#### INSTRUCTIONS TO FOLLOW:
Repeat the material below. Keep every line exactly as written.

++++ LISTED ENTRIES

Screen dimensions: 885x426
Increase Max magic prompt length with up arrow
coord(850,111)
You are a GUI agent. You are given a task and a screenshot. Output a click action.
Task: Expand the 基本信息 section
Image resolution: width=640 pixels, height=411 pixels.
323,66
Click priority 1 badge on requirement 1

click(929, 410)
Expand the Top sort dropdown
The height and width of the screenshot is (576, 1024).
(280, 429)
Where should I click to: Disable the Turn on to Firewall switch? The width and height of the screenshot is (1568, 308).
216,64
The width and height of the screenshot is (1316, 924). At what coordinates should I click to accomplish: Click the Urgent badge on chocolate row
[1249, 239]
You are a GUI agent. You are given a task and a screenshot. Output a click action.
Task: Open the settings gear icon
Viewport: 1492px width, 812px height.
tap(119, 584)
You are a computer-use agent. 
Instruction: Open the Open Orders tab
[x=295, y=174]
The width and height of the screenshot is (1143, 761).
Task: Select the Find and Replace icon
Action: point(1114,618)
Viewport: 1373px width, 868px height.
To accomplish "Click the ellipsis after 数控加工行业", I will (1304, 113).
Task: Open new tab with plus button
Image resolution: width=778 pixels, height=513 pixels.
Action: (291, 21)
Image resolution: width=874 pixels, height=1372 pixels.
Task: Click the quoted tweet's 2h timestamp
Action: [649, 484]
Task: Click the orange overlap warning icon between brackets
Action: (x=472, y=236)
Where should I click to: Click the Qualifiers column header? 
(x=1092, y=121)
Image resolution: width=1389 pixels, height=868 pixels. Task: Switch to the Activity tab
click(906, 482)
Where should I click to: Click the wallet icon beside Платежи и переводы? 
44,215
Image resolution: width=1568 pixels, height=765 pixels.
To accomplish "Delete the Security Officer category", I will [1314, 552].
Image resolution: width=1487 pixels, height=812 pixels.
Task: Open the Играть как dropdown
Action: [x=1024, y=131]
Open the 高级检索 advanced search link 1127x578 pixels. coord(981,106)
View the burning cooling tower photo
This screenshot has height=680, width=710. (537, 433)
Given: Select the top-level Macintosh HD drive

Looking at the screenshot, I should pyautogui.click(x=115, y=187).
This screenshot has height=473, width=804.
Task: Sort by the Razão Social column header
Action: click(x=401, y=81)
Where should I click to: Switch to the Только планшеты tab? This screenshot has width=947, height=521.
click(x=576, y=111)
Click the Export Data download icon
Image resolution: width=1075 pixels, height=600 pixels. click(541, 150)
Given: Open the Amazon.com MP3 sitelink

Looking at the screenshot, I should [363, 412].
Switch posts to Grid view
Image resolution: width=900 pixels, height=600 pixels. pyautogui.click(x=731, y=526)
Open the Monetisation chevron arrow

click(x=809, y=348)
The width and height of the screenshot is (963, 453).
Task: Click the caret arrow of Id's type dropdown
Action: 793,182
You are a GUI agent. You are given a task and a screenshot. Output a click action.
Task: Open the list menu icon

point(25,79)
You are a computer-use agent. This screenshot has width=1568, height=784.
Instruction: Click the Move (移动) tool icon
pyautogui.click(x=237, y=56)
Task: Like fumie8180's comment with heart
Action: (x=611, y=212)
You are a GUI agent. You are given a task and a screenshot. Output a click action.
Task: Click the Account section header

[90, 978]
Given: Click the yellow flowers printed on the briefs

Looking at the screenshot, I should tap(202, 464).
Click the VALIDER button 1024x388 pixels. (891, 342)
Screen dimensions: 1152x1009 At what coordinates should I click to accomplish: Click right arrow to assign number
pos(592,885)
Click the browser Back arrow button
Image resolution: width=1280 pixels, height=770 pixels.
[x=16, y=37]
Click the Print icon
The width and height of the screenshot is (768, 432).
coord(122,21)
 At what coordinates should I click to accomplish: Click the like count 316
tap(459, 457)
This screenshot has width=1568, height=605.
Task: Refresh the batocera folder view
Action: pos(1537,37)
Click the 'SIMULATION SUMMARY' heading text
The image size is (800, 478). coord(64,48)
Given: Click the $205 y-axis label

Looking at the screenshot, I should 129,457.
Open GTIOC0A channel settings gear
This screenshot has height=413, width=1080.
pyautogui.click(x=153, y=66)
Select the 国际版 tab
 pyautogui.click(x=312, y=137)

++++++++

#### OUTPUT:
Screen dimensions: 885x426
Increase Max magic prompt length with up arrow
coord(850,111)
You are a GUI agent. You are given a task and a screenshot. Output a click action.
Task: Expand the 基本信息 section
Image resolution: width=640 pixels, height=411 pixels.
323,66
Click priority 1 badge on requirement 1

click(929, 410)
Expand the Top sort dropdown
The height and width of the screenshot is (576, 1024).
(280, 429)
Where should I click to: Disable the Turn on to Firewall switch? The width and height of the screenshot is (1568, 308).
216,64
The width and height of the screenshot is (1316, 924). At what coordinates should I click to accomplish: Click the Urgent badge on chocolate row
[1249, 239]
You are a GUI agent. You are given a task and a screenshot. Output a click action.
Task: Open the settings gear icon
Viewport: 1492px width, 812px height.
tap(119, 584)
You are a computer-use agent. 
Instruction: Open the Open Orders tab
[x=295, y=174]
The width and height of the screenshot is (1143, 761).
Task: Select the Find and Replace icon
Action: point(1114,618)
Viewport: 1373px width, 868px height.
To accomplish "Click the ellipsis after 数控加工行业", I will (1304, 113).
Task: Open new tab with plus button
Image resolution: width=778 pixels, height=513 pixels.
Action: (291, 21)
Image resolution: width=874 pixels, height=1372 pixels.
Task: Click the quoted tweet's 2h timestamp
Action: [649, 484]
Task: Click the orange overlap warning icon between brackets
Action: (x=472, y=236)
Where should I click to: Click the Qualifiers column header? 
(x=1092, y=121)
Image resolution: width=1389 pixels, height=868 pixels. Task: Switch to the Activity tab
click(906, 482)
Where should I click to: Click the wallet icon beside Платежи и переводы? 
44,215
Image resolution: width=1568 pixels, height=765 pixels.
To accomplish "Delete the Security Officer category", I will [1314, 552].
Image resolution: width=1487 pixels, height=812 pixels.
Task: Open the Играть как dropdown
Action: [x=1024, y=131]
Open the 高级检索 advanced search link 1127x578 pixels. coord(981,106)
View the burning cooling tower photo
This screenshot has height=680, width=710. (537, 433)
Given: Select the top-level Macintosh HD drive

Looking at the screenshot, I should pyautogui.click(x=115, y=187).
This screenshot has height=473, width=804.
Task: Sort by the Razão Social column header
Action: click(x=401, y=81)
Where should I click to: Switch to the Только планшеты tab? This screenshot has width=947, height=521.
click(x=576, y=111)
Click the Export Data download icon
Image resolution: width=1075 pixels, height=600 pixels. click(541, 150)
Given: Open the Amazon.com MP3 sitelink

Looking at the screenshot, I should [363, 412].
Switch posts to Grid view
Image resolution: width=900 pixels, height=600 pixels. pyautogui.click(x=731, y=526)
Open the Monetisation chevron arrow

click(x=809, y=348)
The width and height of the screenshot is (963, 453).
Task: Click the caret arrow of Id's type dropdown
Action: 793,182
You are a GUI agent. You are given a task and a screenshot. Output a click action.
Task: Open the list menu icon

point(25,79)
You are a computer-use agent. This screenshot has width=1568, height=784.
Instruction: Click the Move (移动) tool icon
pyautogui.click(x=237, y=56)
Task: Like fumie8180's comment with heart
Action: (x=611, y=212)
You are a GUI agent. You are given a task and a screenshot. Output a click action.
Task: Click the Account section header

[90, 978]
Given: Click the yellow flowers printed on the briefs

Looking at the screenshot, I should tap(202, 464).
Click the VALIDER button 1024x388 pixels. (891, 342)
Screen dimensions: 1152x1009 At what coordinates should I click to accomplish: Click right arrow to assign number
pos(592,885)
Click the browser Back arrow button
Image resolution: width=1280 pixels, height=770 pixels.
[x=16, y=37]
Click the Print icon
The width and height of the screenshot is (768, 432).
coord(122,21)
 At what coordinates should I click to accomplish: Click the like count 316
tap(459, 457)
This screenshot has width=1568, height=605.
Task: Refresh the batocera folder view
Action: pos(1537,37)
Click the 'SIMULATION SUMMARY' heading text
The image size is (800, 478). coord(64,48)
Given: Click the $205 y-axis label

Looking at the screenshot, I should 129,457.
Open GTIOC0A channel settings gear
This screenshot has height=413, width=1080.
pyautogui.click(x=153, y=66)
Select the 国际版 tab
 pyautogui.click(x=312, y=137)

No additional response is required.